Taniguchi combina los dibujos con los bocetos, las imágenes que retrotraen al recuerdo materno con la presencia física de esa ciudad que recorre a través de sus lonjas de pescado, de sus plazas e iglesias. Quizá para comprender cómo un extranjero podía echar raíces en ese lugar; quizá para identificar en cada espacio un pedacito de su madre. Un gesto, una mirada, un sonido, unas palabras… lo que sea con tal de plasmar ese arraigo que le lleva a poner rumbo a Venecia. Y es que el propio autor reflexiona sobre la permanencia de los recuerdos cuando intenta localizar algún testimonio que le ayude a recordar a su abuelo, tanto tiempo después; a recordar que en algún momento de su vida eligió Venecia como taller artístico. Por eso resulta tan difícil separar el dibujo de Taniguchi del ejercicio de su memoria, pues a pesar del rigor con el que representa cada palmo de la arquitectura veneciana, cuesta no reconocer en sus dibujos, en el preciso uso del color y la combinación de viñetas y páginas dobles, esa sensación de querer trasladar la inmensa calidez de la memoria familiar al papel. Sin palabras, con el deseo de que cada plano, cada boceto, cada viñeta las contenga, como si se tratase de una explicación superflua que cualquiera puede captar tan solo viendo el momento elegido. Ese instante único. No en vano, de eso trata Venecia. En ello reside el arte de Taniguchi: en su capacidad para retratar instantes únicos, moldeados al calor de la memoria. Hermosos, efímeros, tan frágiles que tal vez dejen de existir, dejemos de mirarlos con los mismos ojos, al pasar a la siguiente página.

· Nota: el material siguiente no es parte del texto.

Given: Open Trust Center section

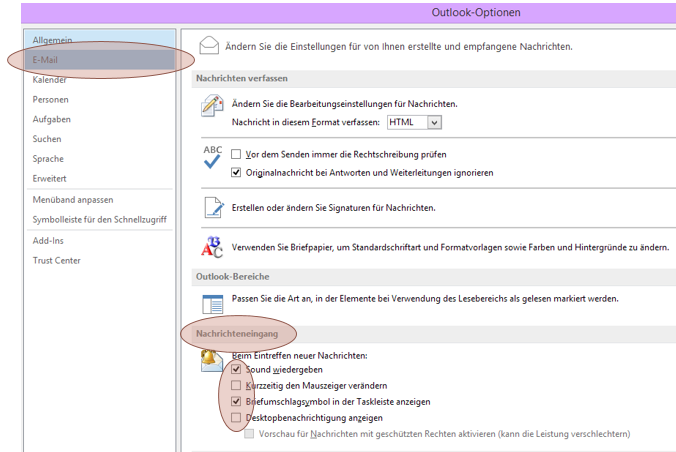Looking at the screenshot, I should [x=56, y=260].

Tal vez el arte de narrar en imágenes se crease para encapsular aquellos fragmentos de una memoria, individual o familiar, a salvo del fuego del tiempo. De manera que cada vez que uno volviese a mirar cada dibujo encontrase, como por arte de magia, ese momento perdido. Olvidado. Quizá extraviado. El paseo de Taniguchi por la geografía veneciana, a salvo del siroco que atormentaba a los personajes de Thomas Mann, es la delicada reconstrucción de lo que pudo ser aquella otra vida materna secreta. Lo que fue, y ya no es. Y nunca esa búsqueda de los antepasados familiares contó con una ilustración tan bella. Con ese dibujo que, tras su muerte, nos recuerda que Taniguchi fue, en muchos aspectos, un artista de la memoria; también de la soledad. Cada vez que los vínculos familiares despiertan un dulce sentimiento de melancolía en el corazón. Cada vez, en fin, que el lápiz, el color y la viñeta se convierten en el billete para viajar al pasado en busca de sentido.